The Bank of Nova Scotia received its charter in March 1832, after Halifax merchants pushed for a public banking alternative. It became Nova Scotia’s first chartered bank and opened for business that August. From Halifax, the bank grew into a regional lender built around Atlantic Canada’s trade and commerce.
By 1874, Scotiabank opened its first branch outside Nova Scotia – in Saint John, New Brunswick. In 1889, it opened in Kingston, Jamaica and became the first Canadian bank to operate outside the US or UK.
The bank moved its head office from Halifax to Toronto in 1900 to reflect its national growth. It then absorbed three Canadian banks between 1913 and 1919, including The Bank of New Brunswick and The Bank of Ottawa, to fill out its coast-to-coast network.

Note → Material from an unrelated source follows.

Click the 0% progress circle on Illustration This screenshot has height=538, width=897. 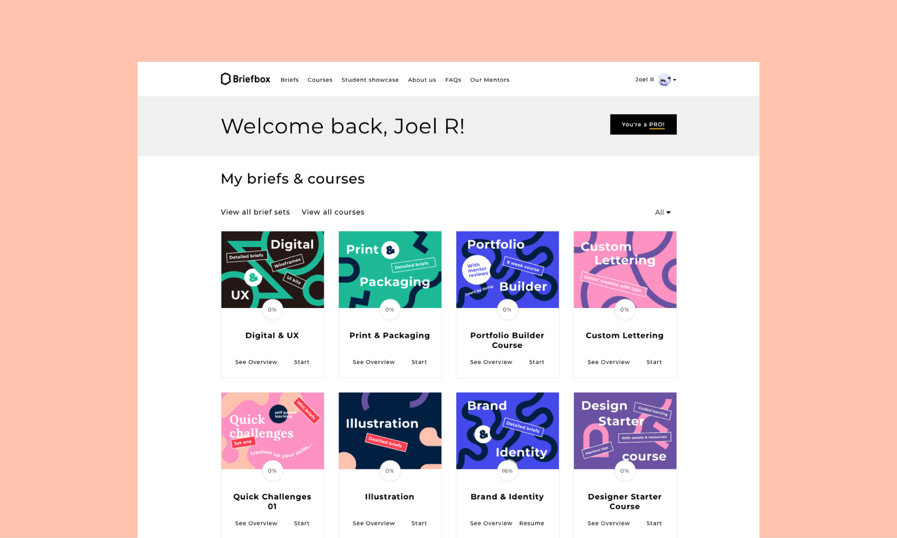[390, 471]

Scotiabank found new room to grow when financial services deregulation opened up in the late 1980s. In 1988, it acquired McLeod Young Weir, a Toronto investment dealer that formed the basis of ScotiaMcLeod.
In 2018, the bank added Jarislowsky Fraser, a leading investment manager, and MD Financial Management, a physician-focused financial firm. The MD Financial deal later led to the Medicus Pension Plan, Canada’s first multi-employer pension plan for physicians, which launched in 2023.

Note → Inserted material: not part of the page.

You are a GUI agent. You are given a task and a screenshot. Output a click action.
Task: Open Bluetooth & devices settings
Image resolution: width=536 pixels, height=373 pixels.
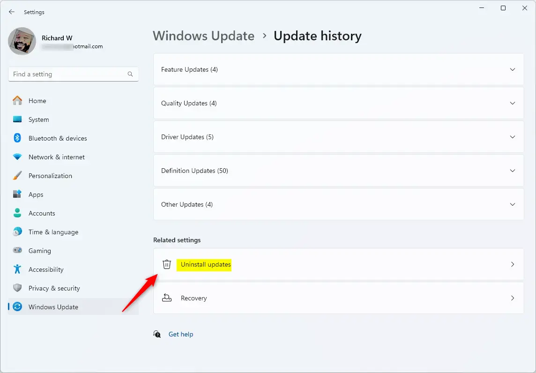tap(18, 138)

In 2023, Scotiabank (TSX:BNS) refreshed its strategy and committed to directing 90 percent of its capital toward Canada, the US, and Mexico. The following year, it invested $3.9 billion for a 14.9 percent stake in KeyCorp, a Cleveland-based US lender.
In late 2025, Scotiabank cut roughly 3,000 roles as part of a multi-month global restructuring effort. The bank disclosed a $373 million charge for those reductions and pointed to technology adoption as its path forward.

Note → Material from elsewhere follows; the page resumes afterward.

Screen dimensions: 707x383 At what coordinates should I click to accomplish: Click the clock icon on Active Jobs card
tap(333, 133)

Scotiabank’s offerings for plan sponsors and institutional investors span group retirement plans, pension programs, and institutional investment management:
As a chartered bank, the firm administers group retirement plans and sponsors pension programs rather than underwriting group benefits or insurance. In September 2024, Scotiabank partnered with ZayZoon, a Canadian fintech company, to bring earned wage access to Canadian employees through employer payroll systems.
Scott Thomson became Scotiabank’s president in December 2022 and took on the CEO role in February 2023. Thomson was CEO of Finning International Inc. and CFO of Talisman Energy Inc. Thomson studied economics and political science at Queen’s University and earned his MBA from the University of Chicago.
Thomson leads Scotiabank’s executive management team:
Scotiabank’s 12-member board – with 11 independent directors – oversees strategy, risk, and executive conduct through five standing committees. The Corporate Governance Committee meets at least once a year to review governance policies, and all its members serve as independent directors.
Scotiabank’s group retirement plans serve Canadian employers and associations of all sizes through ScotiaMcLeod. The bank also works with pension funds and institutional investors through its asset management subsidiaries. Incorporated physicians in six provinces and the territories make up a third client segment through the Medicus Pension Plan.
ScotiaMcLeod advisors serve group plan members nationally, with each member assigned a dedicated advisor for account oversight. Plan sponsors select the investment options while ScotiaMcLeod handles plan administration and compliance on their behalf. The bank’s branch network covers most provinces and territories, supported by multilingual services for diverse employer groups.
Scotiabank has received recognition from several workplace and financial organizations in recent years. The bank’s executives have also contributed to economic policy discussions relevant to institutional investors and plan sponsors.
In April 2025, BPM covered remarks from CEO Scott Thomson at Scotiabank’s annual shareholder meeting in Halifax. Thomson addressed energy infrastructure, trade reform, and regulatory barriers affecting Canadian export growth. That coverage points to the bank’s engagement with economic policy issues that matter to institutional investors.